What seems to have attracted Bristol Myers-Squibb (BM-S) and GlaxoSmithKline (GSK) is Chiromics’ compound library, which comprises a selection of chemicals identified using a technique known as organocatalysis in combination with cascade reactions.
In Organocatalysis simple organic molecules are used to promote asymmetric catalytic transformations in candidate small molecule compounds, which are then further modified by other organocatalysts is a series – or cascade - of reactions.
The firm claims the approach makes for a “collection of molecules that is more complex than and differentiated from currently existing small molecule collections, while retaining drug-like properties, the ability to develop structure-activity relationships and ease of re-synthesis.”

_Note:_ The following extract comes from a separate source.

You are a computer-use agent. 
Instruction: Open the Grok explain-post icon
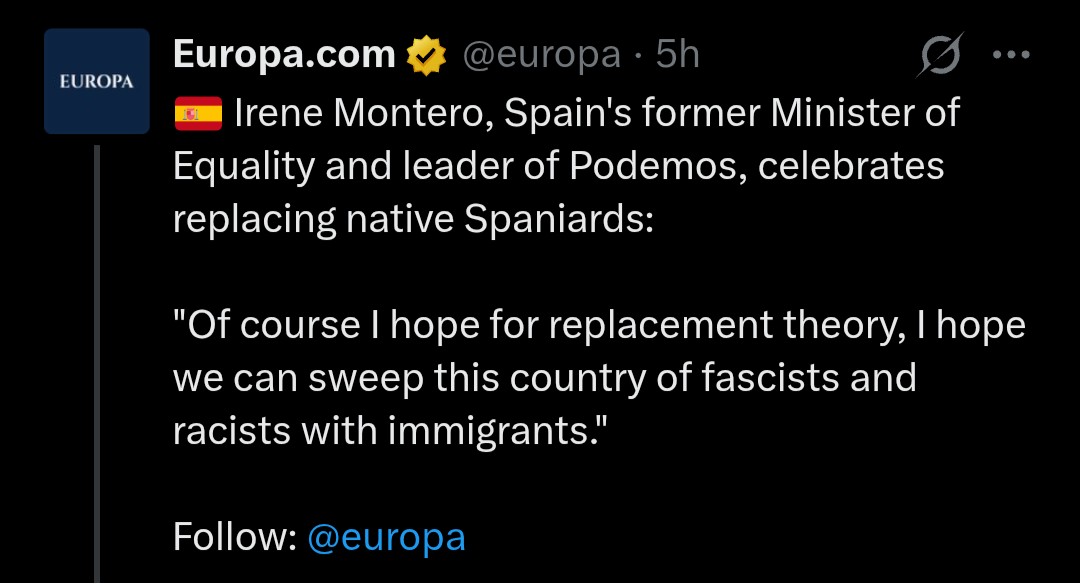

Aptuit's Italy plant wins GSK extension
But Chiromics is not the only discovery services firm to have signed a deal with GSK this week. On Tuesday Aptuit announced that the UK drug major has signed a multiyear contract extension.
The agreement – which will see Aptuit provide services at its drug discovery and development site in Verona, Italy – expands on the relationship the contractor established when it bought the facility from GSK in 2010.
The duration of the new deal was not disclosed, neither was the therapeutic focus. However, when Aptuit bought the facility it promoted it as a neuroscience hub - as it had been under GSK's ownership - and a center for the development of drugs for cardiovascular disorders and infectious disease and it would be a safe bet that research under the new deal will focus in one of these areas.
Novartis signs up for new MorphoSYs Ab tech
MorphoSys also had a Big Pharma discovery deal expansion this month with Switzerland’s Novartis signing an agreement to access new antibody technology developed by the German firm.
The new deal – financial terms of which were not disclosed - adds the Slonomics genetic engineering platform and Ylanthia fab compound library to the list of techs Morphosys and Novartis have been using to develop novel therapeutic antibodies since signing the original accord in 2007.
The expanded agreement also grants Novartis access to future technology developments and will see the drug major continue to fund a dedicated MorphoSys R&D team through to 2017.
Mark Fishman, president of the Novartis Institutes for BioMedical Research, said: "A number of programs have emerged from the collaboration so far, and we're looking forward to adding to them in the years ahead.”